Associate Professors Andrew Anderson and Laura Downie, from the Department of Optometry and Vision Sciences at the University of Melbourne will address the hot topic of blue-light filtering lenses and whether they are useful for managing Computer Vision Syndrome at the upcoming O=MEGA23/WCO4 conference in September.
During a presentation titled ‘Computer Vision Syndrome: Do Blue-light Filtering Lenses (and Other Therapies) Help?’, they will expand on their 2021 research, published in the American Journal of Ophthalmology, by further examining what is known about blue light-blocking ophthalmic devices and other approaches that have been studied for managing computer vision syndrome.
Assoc Prof Downie noted that a wide variety of different approaches had been studied as possible management strategies for computer vision syndrome
“While our research has shown that spectacle lenses with blue-light blockers represent about one-third of all prescribed glasses, scientific evidence does not support the notion that wearing blue-light blocking lenses is effective in preventing eye strain caused by digital devices,” said A/Prof Anderson.
According to A/Prof Anderson, the concerns surrounding excessive screen time and its impact on the eyes arise from the belief that because blue light wavelengths possess higher energy, the threat posed to vision is significant.
“The light emitted by computer screens falls well within safe levels and poses no significant risk to eye health. The most powerful source of blue light we are exposed to on a day-to-day basis is the sun, and so it is important that often over-hyped information about the risks from computer screens does not distract patients from ensuring they take appropriate care in the sun – for example, limiting their exposure and using appropriate sunglasses.
Optometrists serve a crucial role in appropriately educating patients in this regard and providing them with spectacles and sunglasses that meet relevant Australian standards.”
Assoc Prof Downie noted that a wide variety of different approaches had been studied as possible management strategies for computer vision syndrome, ranging from different forms of optical aids, through to systemic vitamin supplementation, and even yoga.

> **What you need to do**
1) In the blue-light lens article, which journal published the 2021 research by Anderson and Downie?
2) Repeat the stretch of the blue-light lens article from "Optometrists serve a" through "and even yoga.".
The entries that follow come from a separate source unrelated to the blue-light lens article.

> **Recorded data**
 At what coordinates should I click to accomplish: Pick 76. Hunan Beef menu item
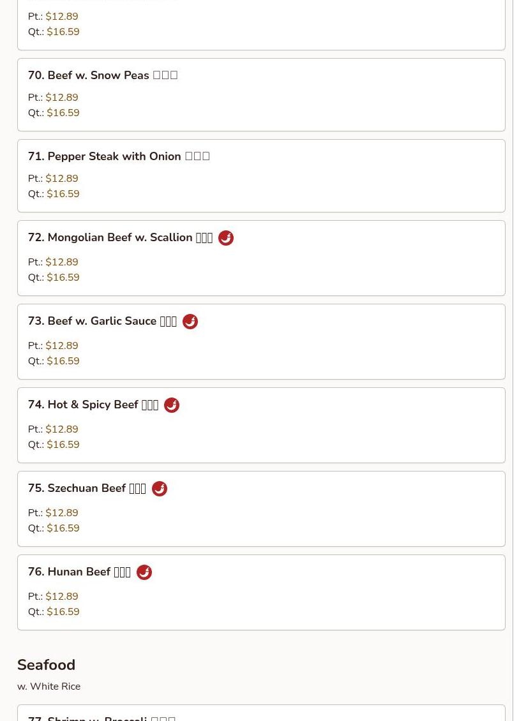tap(79, 572)
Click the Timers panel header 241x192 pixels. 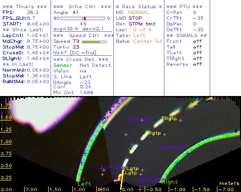pyautogui.click(x=25, y=7)
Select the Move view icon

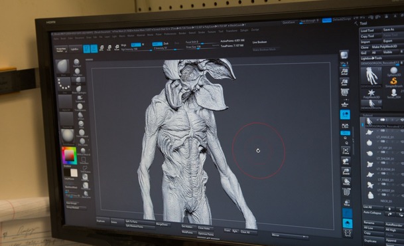pyautogui.click(x=346, y=162)
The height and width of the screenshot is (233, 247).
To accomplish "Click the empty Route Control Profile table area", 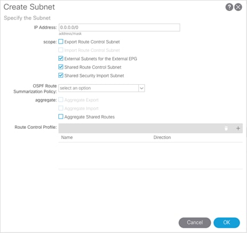I will coord(150,156).
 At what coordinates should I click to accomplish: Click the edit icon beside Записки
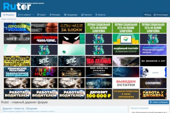pyautogui.click(x=82, y=15)
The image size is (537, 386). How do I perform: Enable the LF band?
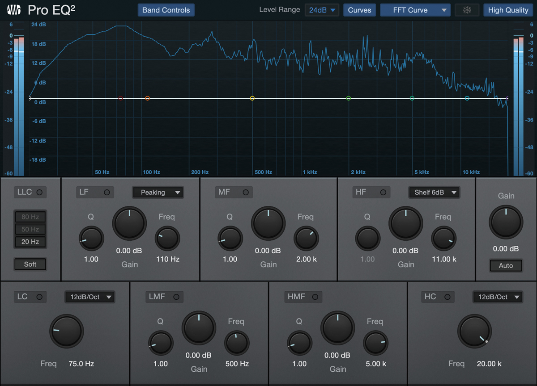pyautogui.click(x=107, y=192)
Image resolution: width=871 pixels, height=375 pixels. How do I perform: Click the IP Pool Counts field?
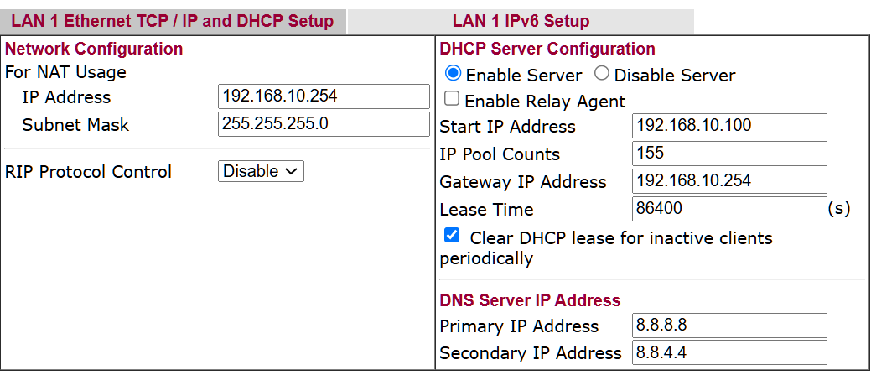[729, 154]
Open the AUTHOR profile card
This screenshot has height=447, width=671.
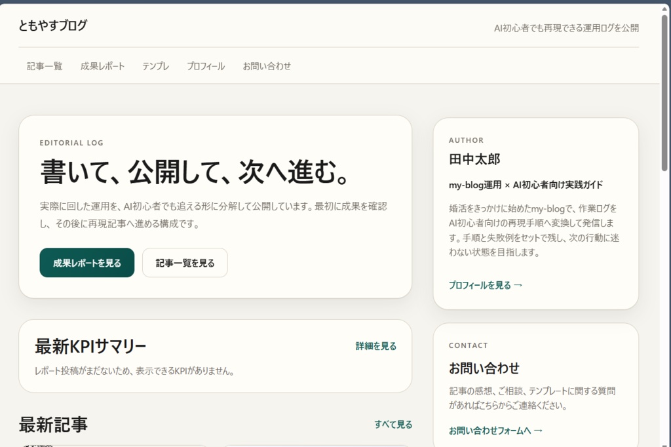[536, 210]
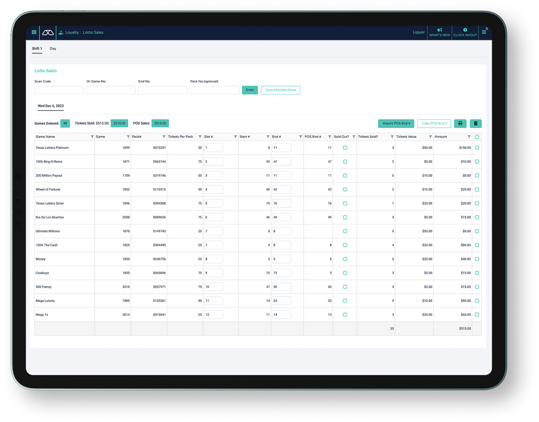Click the print icon button
The height and width of the screenshot is (422, 539).
[460, 123]
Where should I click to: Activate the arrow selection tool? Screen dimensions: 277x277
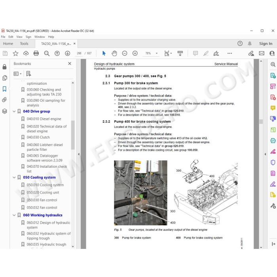coord(104,53)
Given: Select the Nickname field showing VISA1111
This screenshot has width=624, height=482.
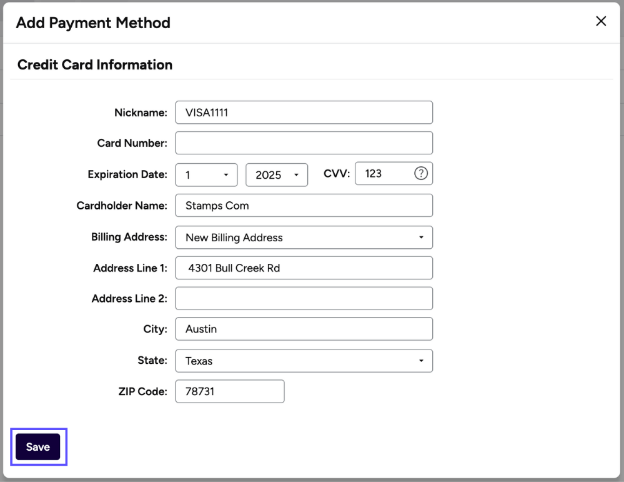Looking at the screenshot, I should coord(304,112).
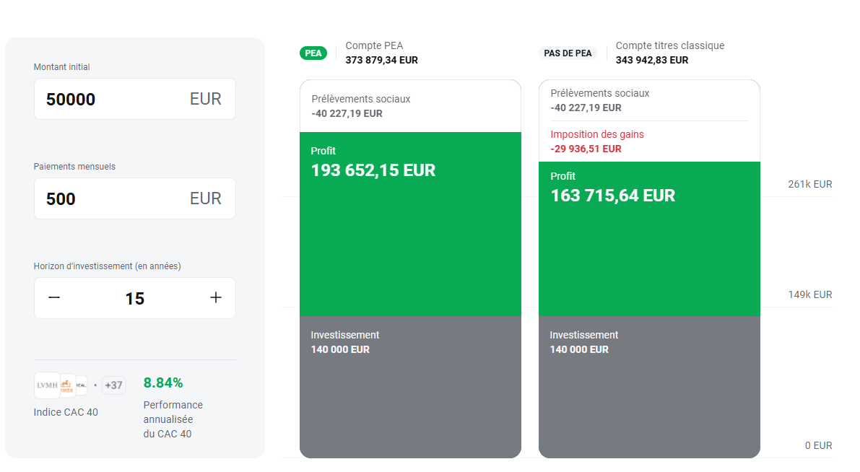Click the 8.84% performance figure
This screenshot has height=472, width=860.
[163, 383]
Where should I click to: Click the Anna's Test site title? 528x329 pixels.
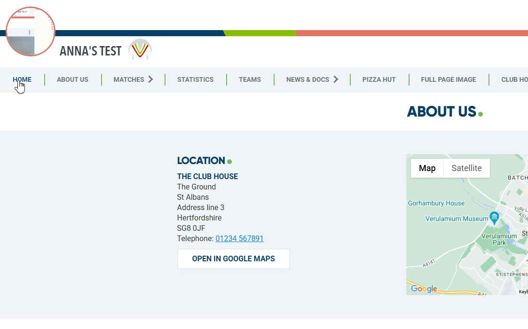pos(91,51)
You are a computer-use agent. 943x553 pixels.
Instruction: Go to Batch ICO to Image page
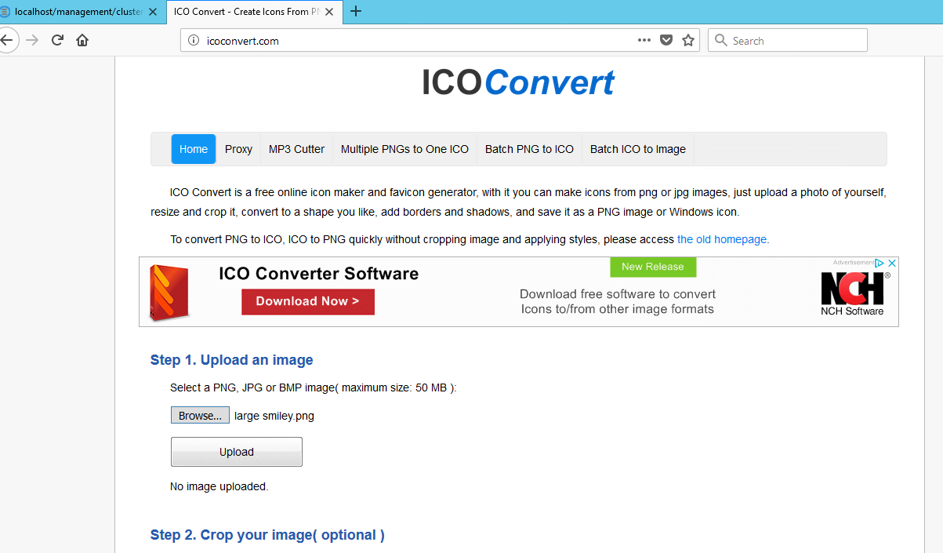pyautogui.click(x=637, y=149)
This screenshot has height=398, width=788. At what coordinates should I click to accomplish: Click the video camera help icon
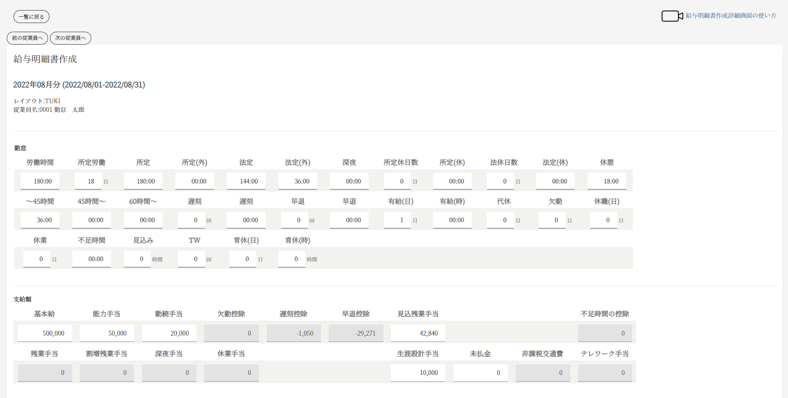(672, 16)
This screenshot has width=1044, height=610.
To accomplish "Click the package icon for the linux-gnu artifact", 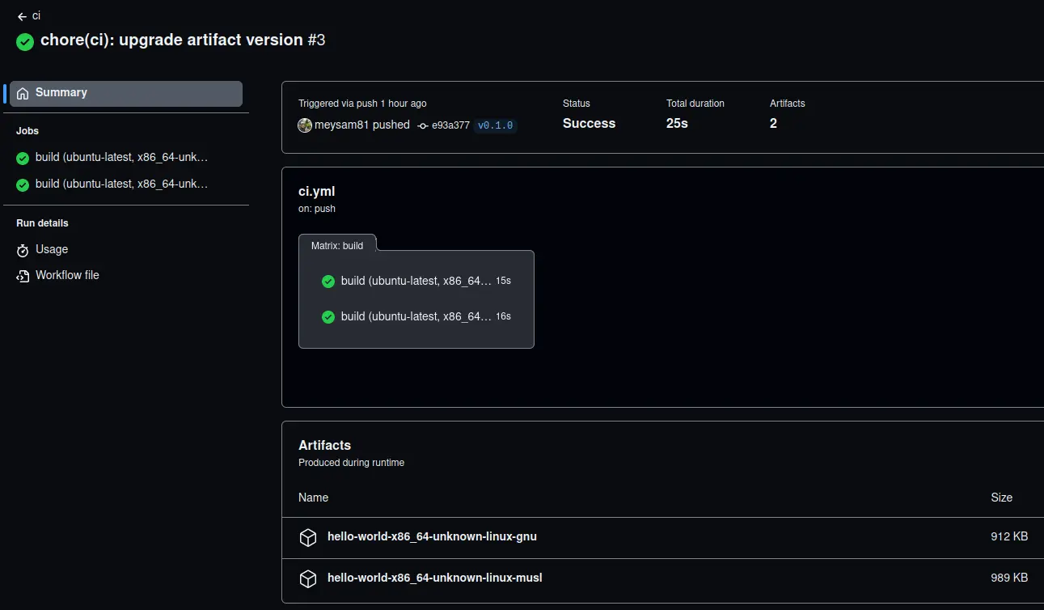I will click(x=308, y=537).
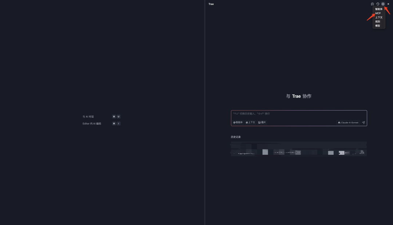
Task: Select 智能体 from the settings menu
Action: pos(378,9)
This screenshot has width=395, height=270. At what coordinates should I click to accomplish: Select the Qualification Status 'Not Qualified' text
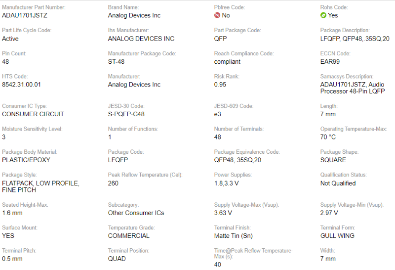pos(338,183)
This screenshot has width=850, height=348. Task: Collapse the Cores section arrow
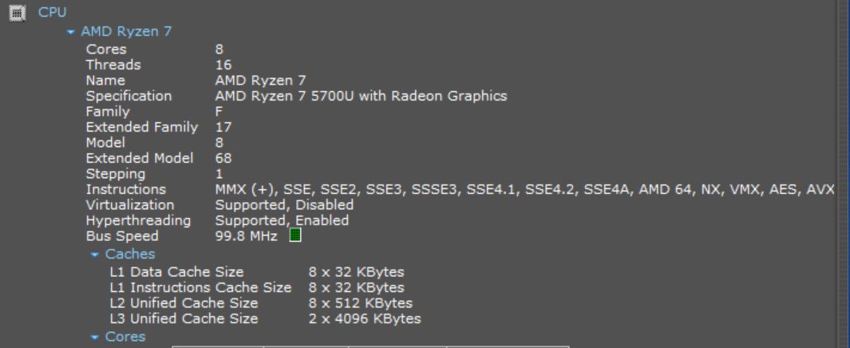pyautogui.click(x=95, y=337)
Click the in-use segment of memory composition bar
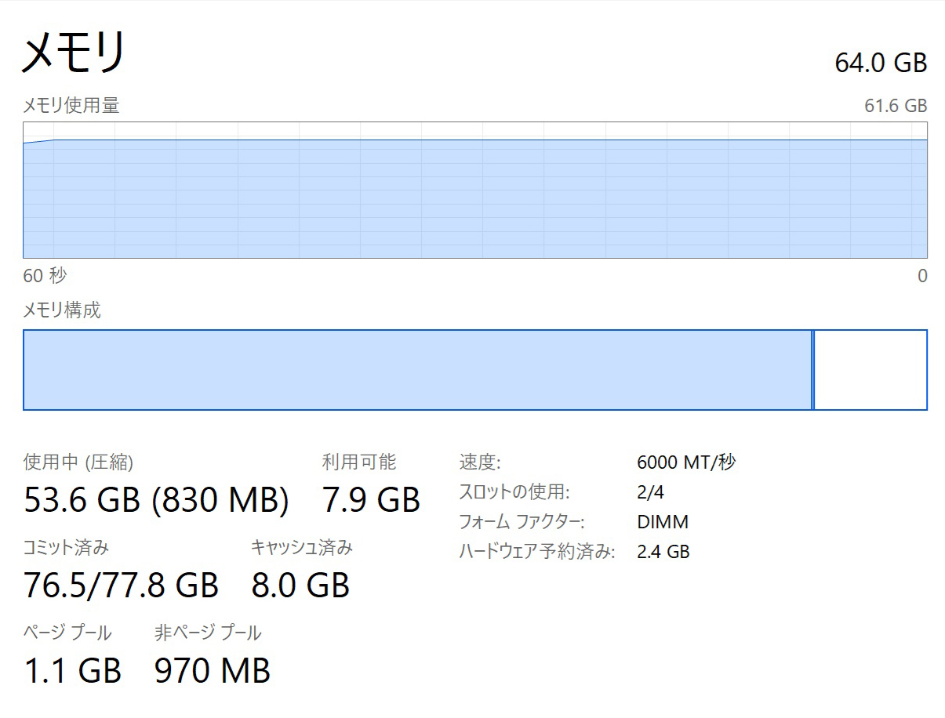 click(417, 370)
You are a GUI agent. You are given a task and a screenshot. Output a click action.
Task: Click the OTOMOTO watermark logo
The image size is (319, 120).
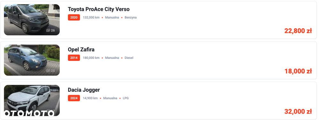(x=29, y=113)
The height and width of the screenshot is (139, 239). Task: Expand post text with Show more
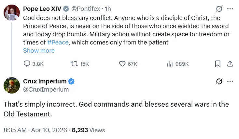(39, 50)
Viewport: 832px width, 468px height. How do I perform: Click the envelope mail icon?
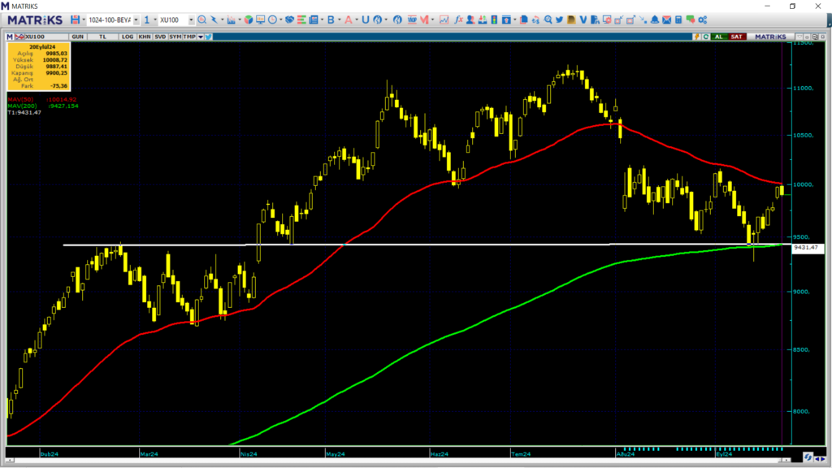tap(666, 20)
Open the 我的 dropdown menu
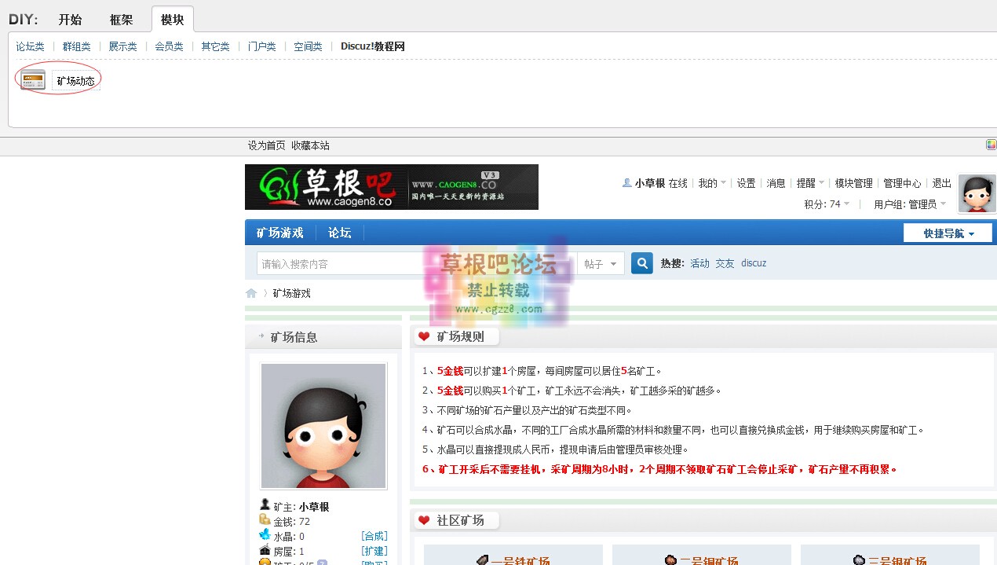This screenshot has height=565, width=997. coord(707,183)
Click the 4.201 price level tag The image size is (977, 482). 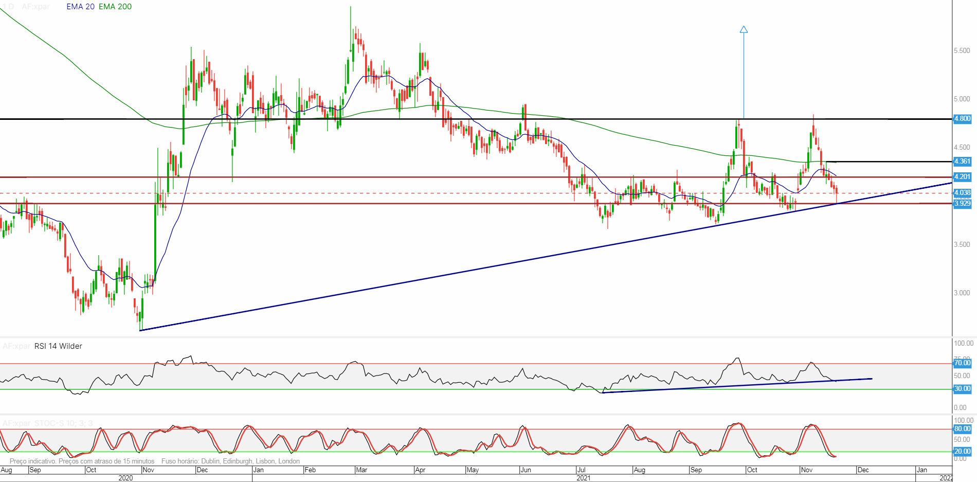click(x=962, y=177)
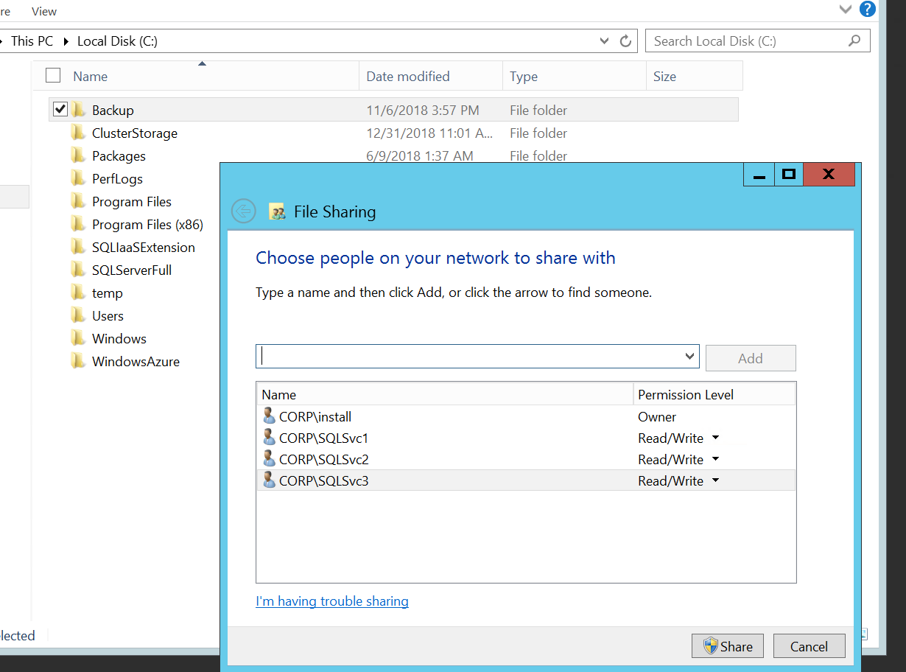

> **Answers by item number**
1) The American Journal of Ophthalmology.

2)
Optometrists serve a crucial role in appropriately educating patients in this regard and providing them with spectacles and sunglasses that meet relevant Australian standards.”
Assoc Prof Downie noted that a wide variety of different approaches had been studied as possible management strategies for computer vision syndrome, ranging from different forms of optical aids, through to systemic vitamin supplementation, and even yoga.